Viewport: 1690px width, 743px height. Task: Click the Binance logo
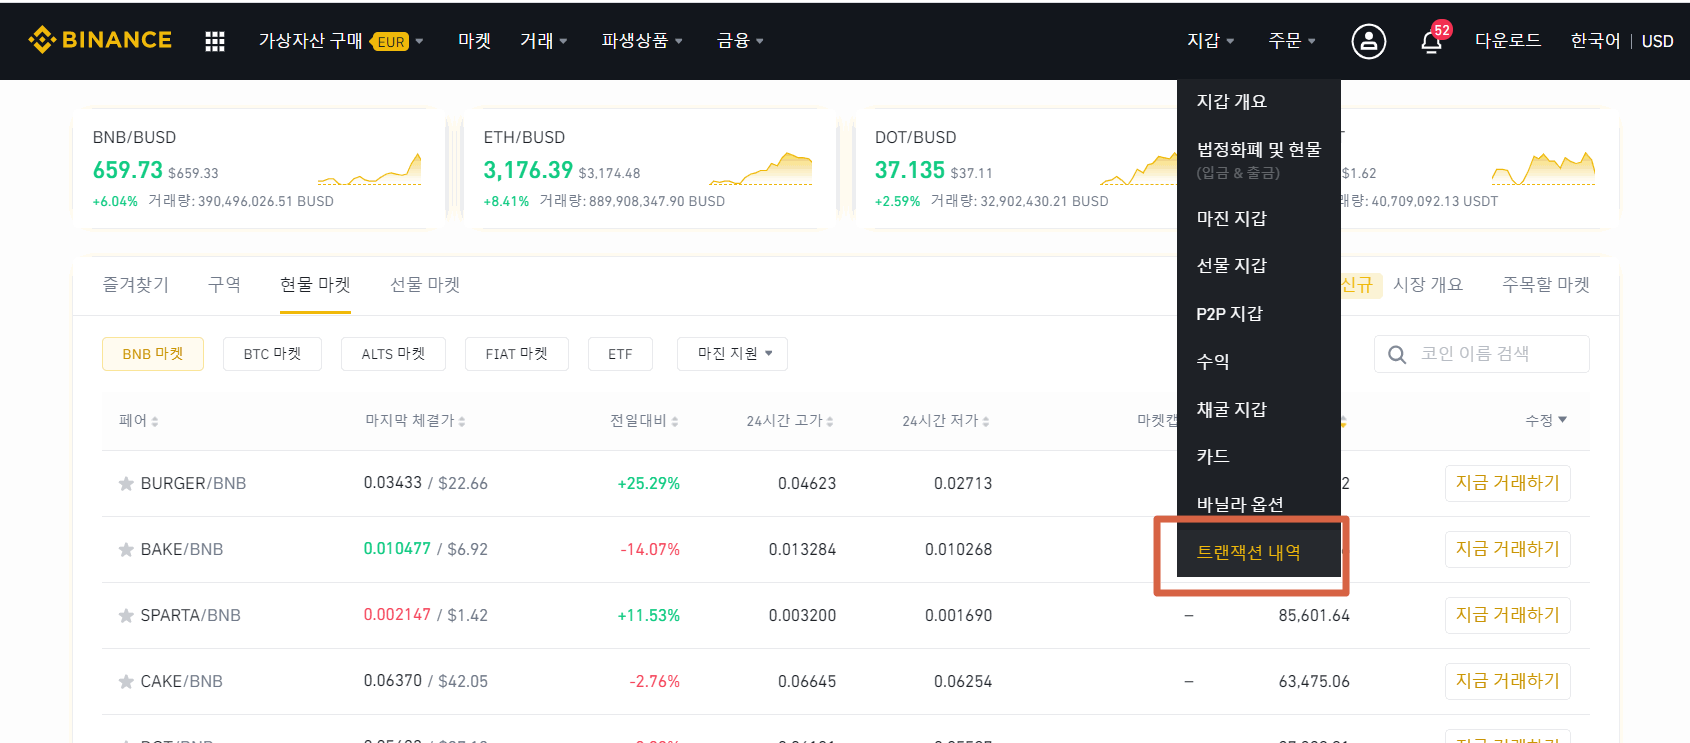100,40
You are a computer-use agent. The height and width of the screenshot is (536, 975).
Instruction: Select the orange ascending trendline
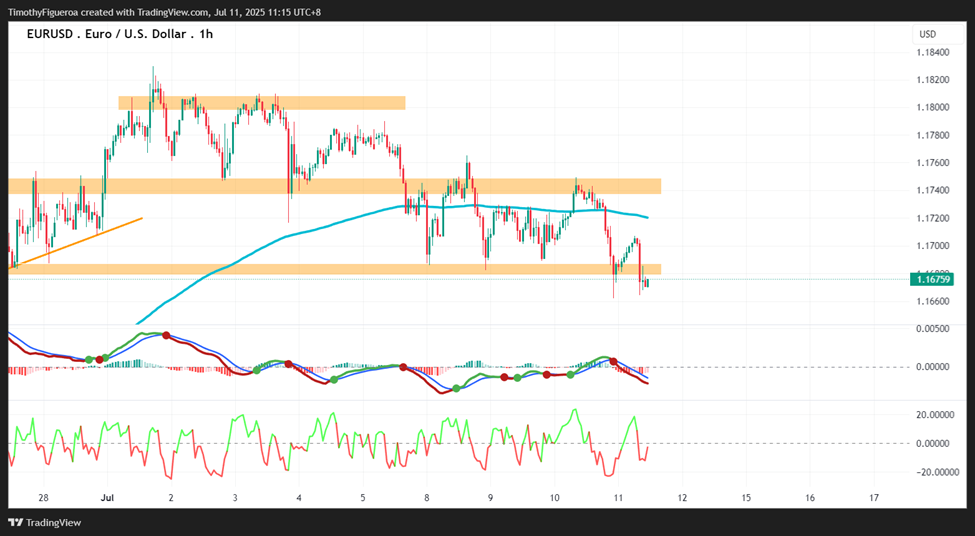point(76,243)
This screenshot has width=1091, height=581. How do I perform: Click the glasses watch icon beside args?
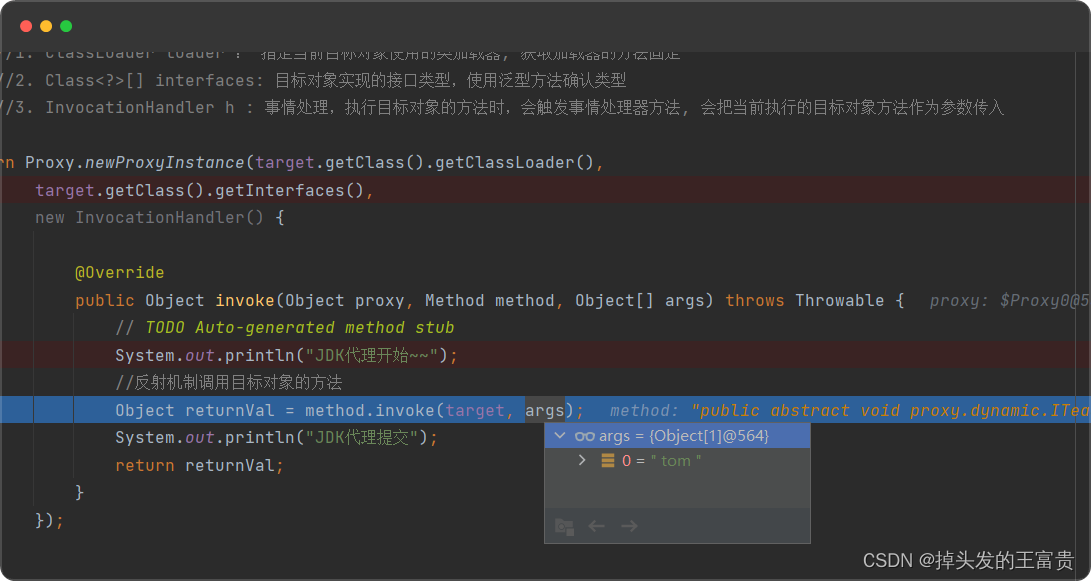tap(585, 436)
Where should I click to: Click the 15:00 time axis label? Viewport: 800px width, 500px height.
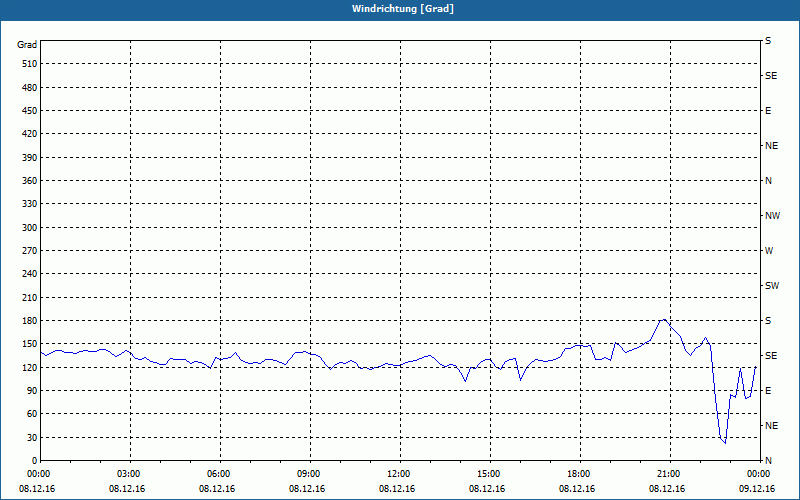(x=488, y=474)
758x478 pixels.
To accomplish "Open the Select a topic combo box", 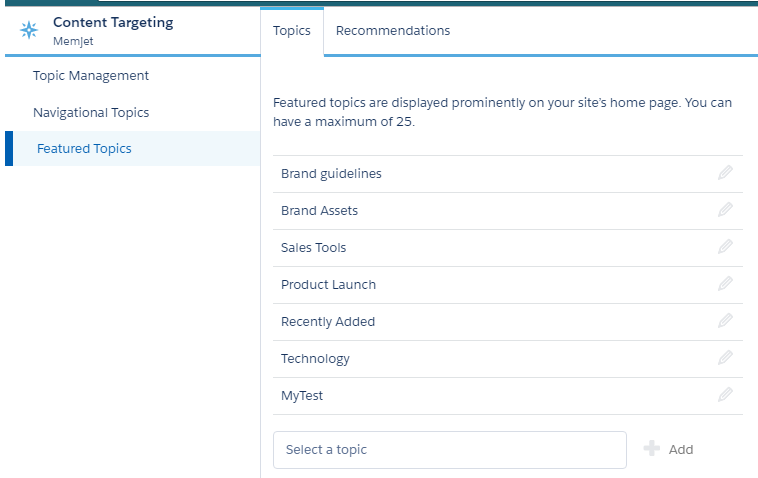I will 449,450.
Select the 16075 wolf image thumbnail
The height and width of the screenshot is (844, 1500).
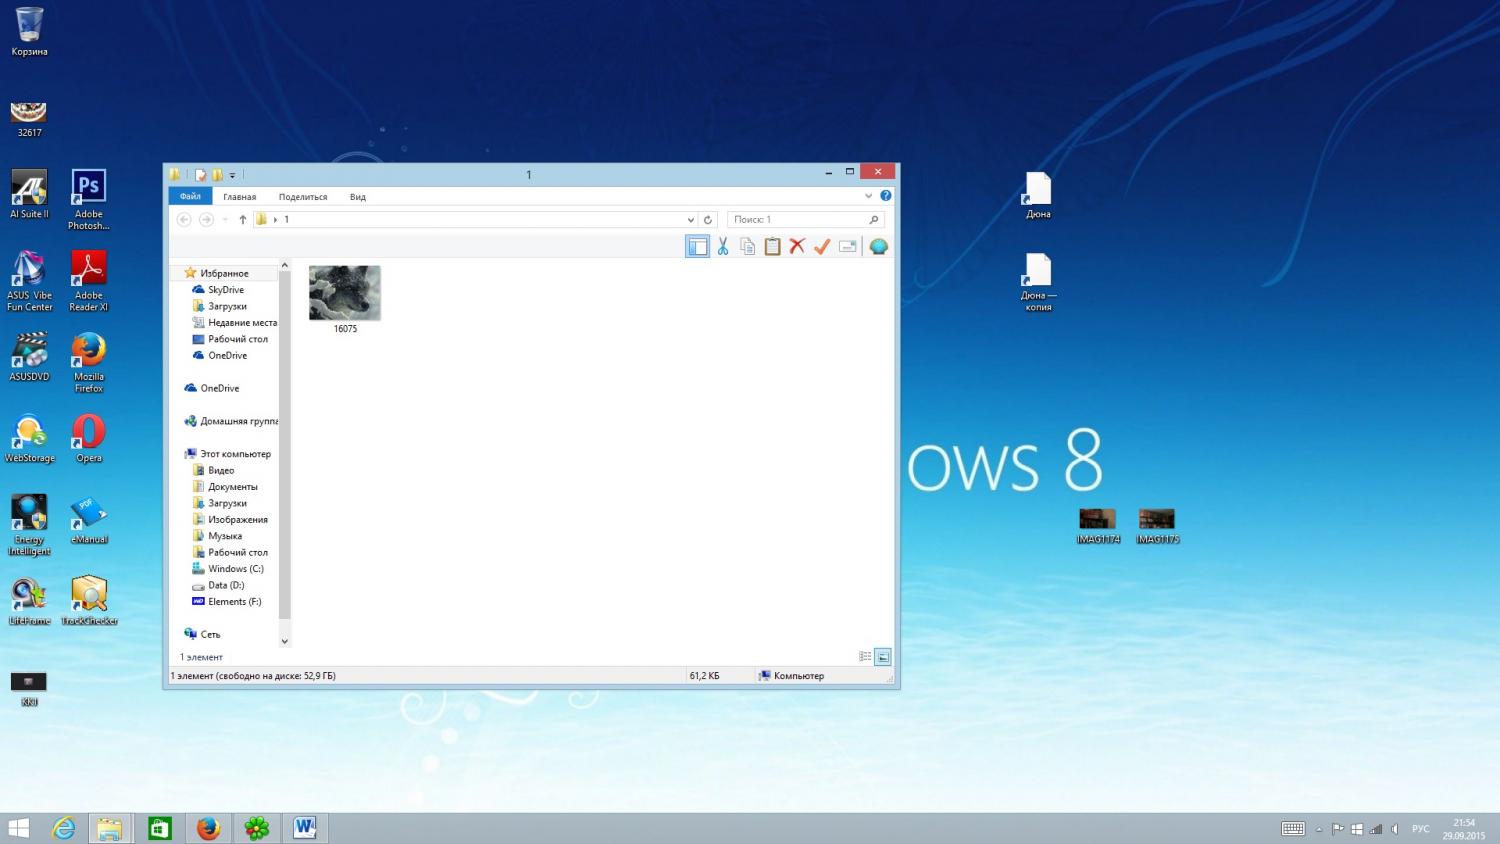345,294
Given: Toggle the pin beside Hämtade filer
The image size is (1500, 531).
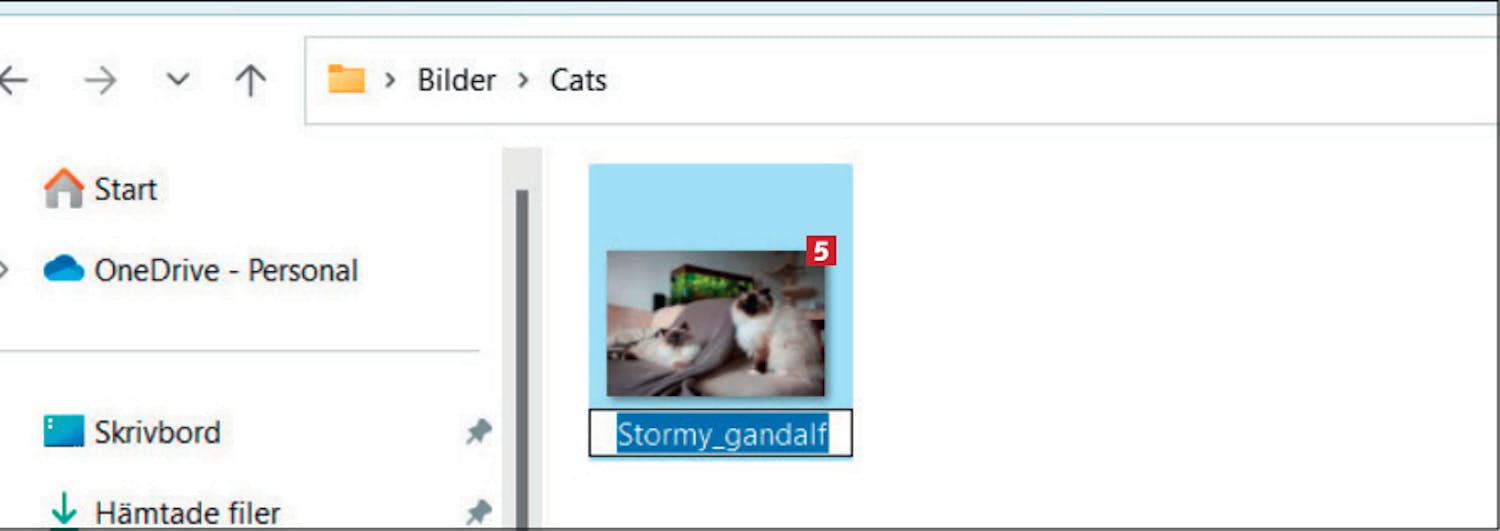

• • • • • • •

The final stretch of the data, from the line with "The height and width of the screenshot is (844, 1500)." through its last line, is to be retyped exactly; pictures are not part of the copy.

The height and width of the screenshot is (844, 1500).
345,294
Given: Toggle the pin beside Hämtade filer
The image size is (1500, 531).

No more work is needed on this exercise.